Home > A Heart of Blood and Ashes (A Gathering of Dragons #1)(38)

A Heart of Blood and Ashes (A Gathering of Dragons #1)(38)
Author: Milla Vane

   “Blood wraiths!” Face lined with horror, Banek lurched up from his seat on the ledge and shouted across the distance. “Run this way, girl! Run!”

   The fog rolled slowly enough that she could outrace it—but when Yvenne turned to look at the encroaching mist, fear must have paralyzed her, for she moved not at all.

   By Temra’s fist. A blood wraith’s touch was death. Worse than death. Heart hammering, Maddek sprinted for his mare.

   “To the road, my lady!” Kelir thundered from behind him. “Run!”

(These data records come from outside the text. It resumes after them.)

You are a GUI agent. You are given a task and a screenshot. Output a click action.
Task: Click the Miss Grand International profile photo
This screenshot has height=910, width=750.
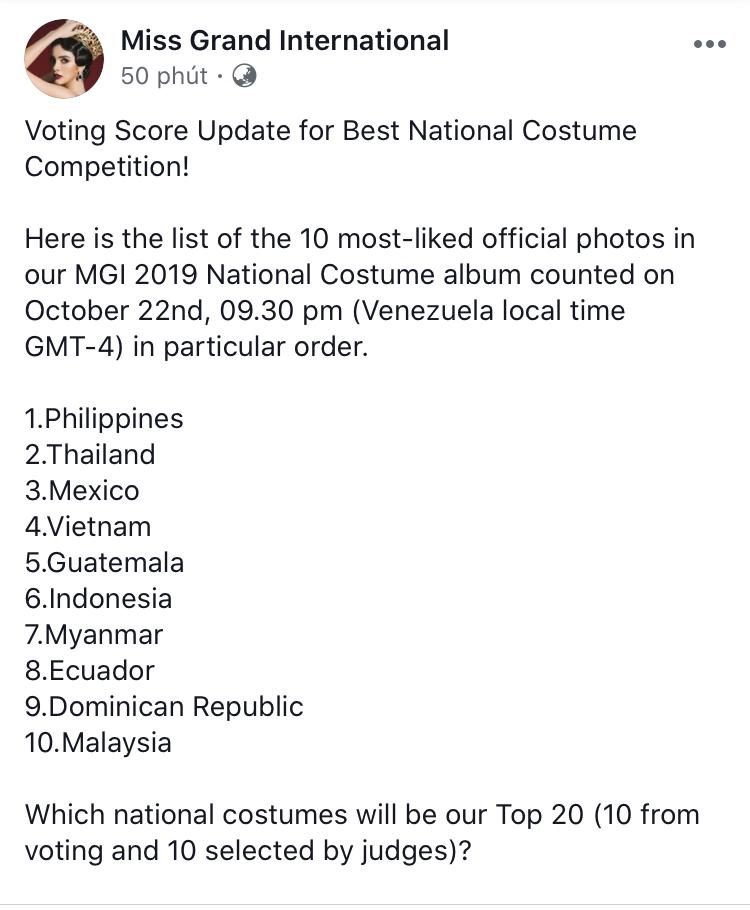[x=63, y=57]
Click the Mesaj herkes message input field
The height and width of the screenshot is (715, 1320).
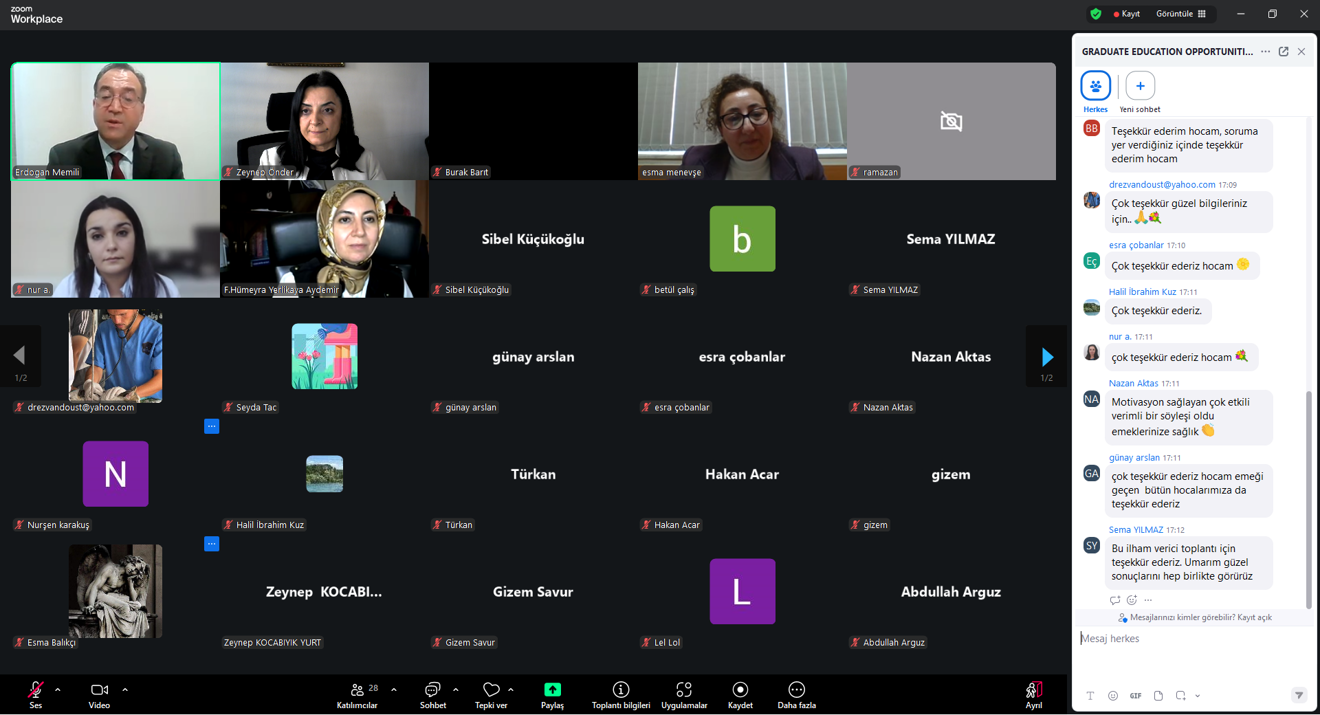tap(1190, 639)
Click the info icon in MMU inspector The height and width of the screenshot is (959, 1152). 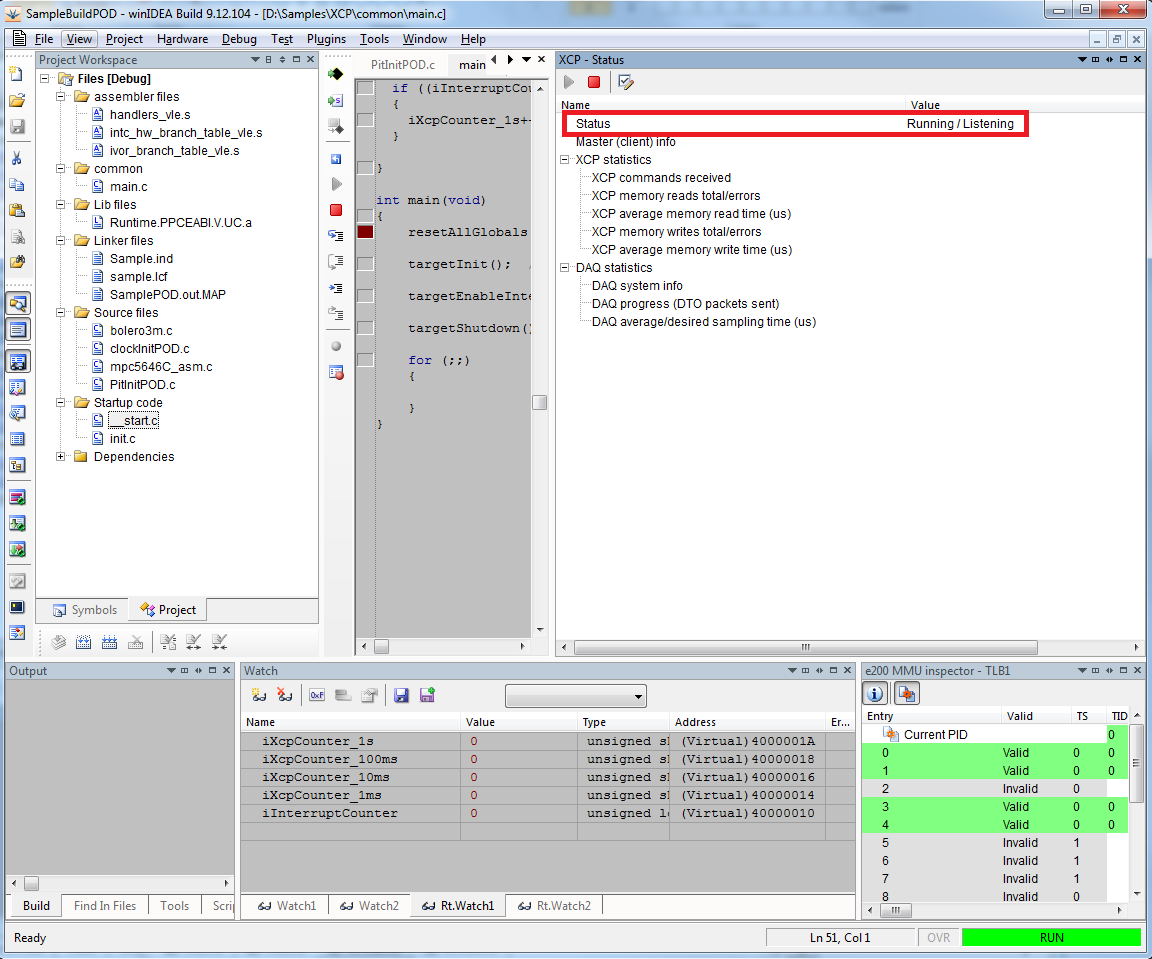(x=875, y=693)
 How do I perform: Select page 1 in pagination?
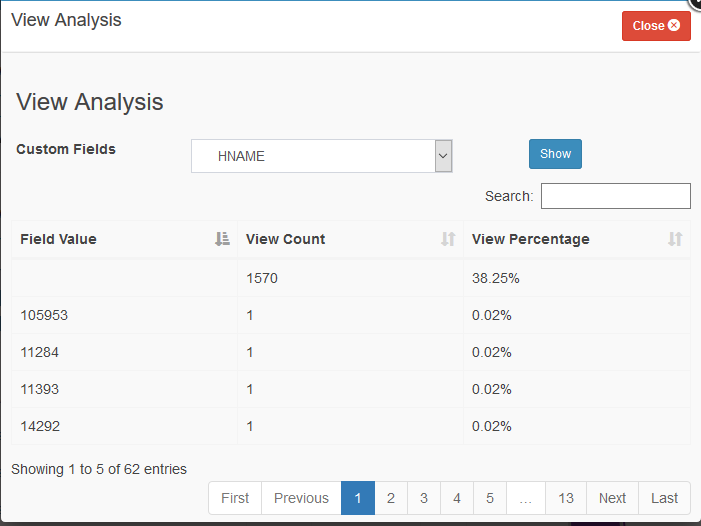(358, 498)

   Fassad’s sharp whistle joined the shouts, and either that awoke Yvenne from her terrified stupor or the wolves did. While Steel snapped sharp teeth close at her ankles, Bone snagged her robe in his jaws and hauled back, as if the dog intended to drag her to the road.

   She stumbled, nearly fell, then righted herself again. Maddek caught a glimpse of her bloodbare face when she looked toward the road. Relief eased the clutching fear upon his chest.

   Now she would run.

   But she did not. Instead she looked back toward the fog, as if measuring its speed—then limped quickly toward a broken column that lay half embedded in the mud, not unlike the ledge where she had sat before.

   “No, my lady! To the road!” Toric called to her—for the column was high enough that she would be above the mist, but when it overtook the ledge, she would be trapped there.

   Unless Maddek reached her first. Shouting “Fly!” he vaulted onto the mare’s bare back. Her powerful muscles bunched as she sprang forward, racing headlong toward his bride and the befouled fog. It swept toward her and macabre dread gripped Maddek’s heart, for he could see what crawled within the thick mist—the twisted gray visages with gaping sharp-toothed maws, the long grasping claws. The scuttling withered husks were all that remained of the men and women they’d once been before their blood had been corrupted and their souls trapped by perverse magics.

   With the wolves at her heels, Yvenne scrambled atop the ledge on hands and knees. Gaining her feet, her frantic gaze clashed with his across the distance before she glanced desperately at the encroaching fog—and when she faced him again, he knew that she’d made the same realization he had.

   He would not reach her before the blood wraiths surrounded the ledge. Already the fog was at the far end of the broken column.

   “Fassad!” Her shout carried over the pounding of the mare’s hooves. “Call them back!”

   The dogs. No whistle came—Fassad would not leave her alone.

   Her chest heaved, gaze darting wildly behind her. The fog had spread along half the column’s length. Both she and the dogs moved to the end nearest the road, where there was still muddied ground visible at its base. Once it was covered, there would be no escape that way.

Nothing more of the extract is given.